Francis Moran traveled to Los Angeles to cover the Adobe Max conference and deliver the news that the Creative Suite software package was becoming the Creative Cloud web service.

As businesses started to turn their attention to Canada’s Anti-Spam Law as the sense that its implementation was imminent, our bloggers took to work to inform them about the new regulations. Monica Goyal analyzed the legal ramifications of CASL, and Robert Burko delivered a point-by-point guide to email marketers on how to prepare.

Brian Bourne used his experience as a Microsoft partner to examine the security concerns around Windows Live ID becoming the single-sign on access to everything Microsoft related.

The next two blog posts took a unique look at disruptive technology that emerged this year. Karim Kanji visited a Toronto-based 3D print shop and a CEO that assures us “Whether it’s printing moon bases, human organs, cars, dresses, or hamburgers, there is a team of researchers working on it somewhere.” Ashley Huffman stayed at home to write her post about the lack of options to buy digital video files in Canada and wonders if there could be a business opportunity there.

Coming in at ranks four and three are two blog posts that involve change at Microsoft. First, Annie Harrington looks at Microsoft’s logo redesign along with some other older tech firm logos that are no more. Then Lou Milrad reflects on Microsoft’s entry into the hardware market, saying he’s given up his Mac for the Surface Pro tablet.

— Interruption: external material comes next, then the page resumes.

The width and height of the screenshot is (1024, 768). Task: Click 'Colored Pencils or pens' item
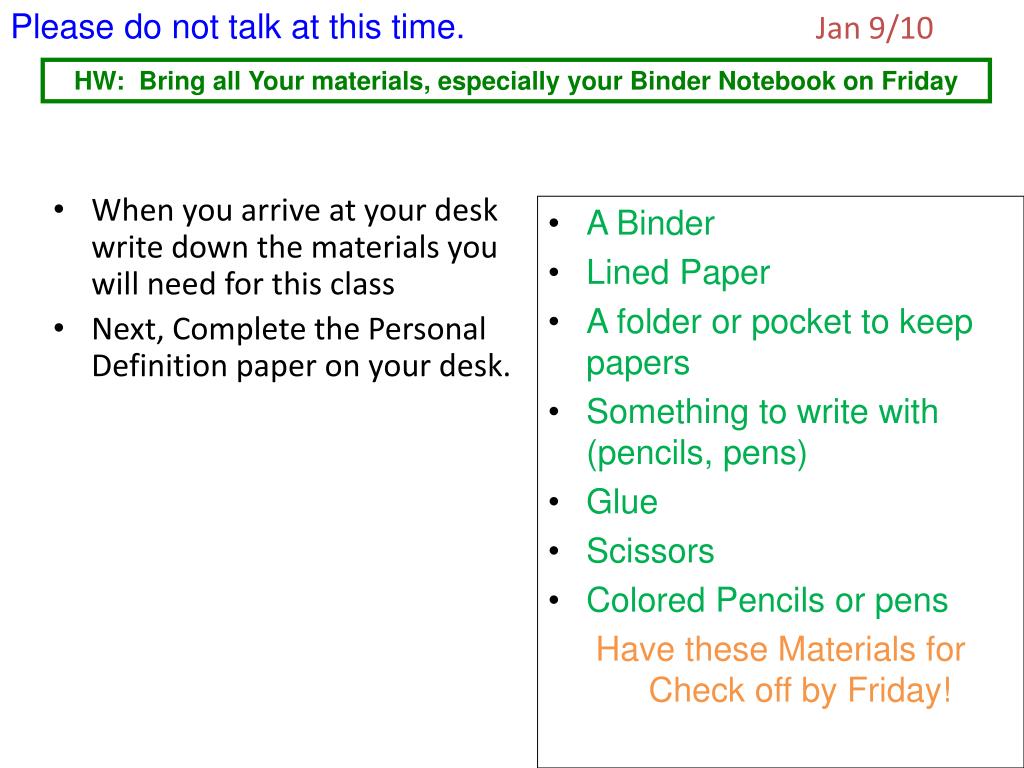(767, 601)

BlackBerry surprised many when it announced that long-protected IM app BlackBerry Messenger would be coming to iOS and Android. Karim Kanji, appearing for the second time in our top 10, broke the news about BBM Channels – which BlackBerry started rolling out just at the end of November.

Blogger Eric Floresca takes top spot as a trip to New York gave him first peek at a line of new hardware from HP, all based around the Windows 8 OS.